Laboratory Accreditation Program memories
Anne Ford’s story on the Laboratory Accreditation Program brought back memories (March 2012). In 1973, Gen. Joe Blumberg appointed me to join William Hamlin, MD, and John Duckworth, MD, in writing an instrument maintenance manual for the accreditation program. Dr. Hamlin arranged for us to visit the Boeing Aircraft maintenance division in Minneapolis. Our guide remarked that he would never release a plane for flight that he himself would not fly on. This became my lab’s philosophy: Never release a test result that you would not want used to diagnose your own illness. To me, this sums up the accreditation program goals.

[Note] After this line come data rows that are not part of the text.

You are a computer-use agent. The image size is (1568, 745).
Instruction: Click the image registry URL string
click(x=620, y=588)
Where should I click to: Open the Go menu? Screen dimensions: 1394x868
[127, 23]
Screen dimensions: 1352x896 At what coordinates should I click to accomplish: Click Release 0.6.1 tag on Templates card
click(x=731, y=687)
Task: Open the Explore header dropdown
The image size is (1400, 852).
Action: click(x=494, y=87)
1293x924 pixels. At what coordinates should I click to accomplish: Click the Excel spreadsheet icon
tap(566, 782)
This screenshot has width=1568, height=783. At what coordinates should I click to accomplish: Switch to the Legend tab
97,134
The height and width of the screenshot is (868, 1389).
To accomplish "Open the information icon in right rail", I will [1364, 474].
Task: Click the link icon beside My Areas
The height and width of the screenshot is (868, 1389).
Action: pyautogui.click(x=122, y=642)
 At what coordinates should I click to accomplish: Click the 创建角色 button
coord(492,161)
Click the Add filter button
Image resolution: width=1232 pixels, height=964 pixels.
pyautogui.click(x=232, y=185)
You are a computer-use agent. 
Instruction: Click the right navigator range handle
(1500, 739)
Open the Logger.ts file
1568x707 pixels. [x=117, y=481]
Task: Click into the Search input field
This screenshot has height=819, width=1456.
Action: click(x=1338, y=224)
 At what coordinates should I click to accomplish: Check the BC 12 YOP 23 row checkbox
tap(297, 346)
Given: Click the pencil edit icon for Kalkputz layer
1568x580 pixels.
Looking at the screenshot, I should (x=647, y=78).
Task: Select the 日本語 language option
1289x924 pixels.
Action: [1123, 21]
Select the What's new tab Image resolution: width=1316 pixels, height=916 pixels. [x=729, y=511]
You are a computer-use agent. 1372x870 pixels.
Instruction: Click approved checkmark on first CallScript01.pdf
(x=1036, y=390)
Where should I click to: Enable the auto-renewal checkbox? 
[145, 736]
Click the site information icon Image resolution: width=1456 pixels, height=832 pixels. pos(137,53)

I had the joyful job of editing the newsletter of the Laboratory Accreditation Program for 11 years, from 1990 to 2001. I reported the evolving changes in procedures, checklists, and education programs and the interactions between the program and the CAP scientific resource committees.
In his column in the same issue, CAP president Stanley Robboy, MD, relates the famous fire escape scene in which William Reals, MD, and James Barger, MD, conceived a program to inspect and accredit laboratories. If they were the founders, then Gen. Blumberg was the heart and early driving force of the program. Dennis Dorsey, MD, was the architect who meticulously devised the first checklist. Commission chairs Dr. Duckworth, Dr. Hamlin, John Batjer, MD, and Ron Lepoff, MD, were major forces in moving the program forward.
In my time with the program, I did several overseas inspections. The lab director in Geneva, Switzerland provided my most treasured memory. He told our team that we had been invited because we are “the gold standard” of laboratory accreditation. That validated much of our work that began so long ago on a chilly fire escape in Chicago.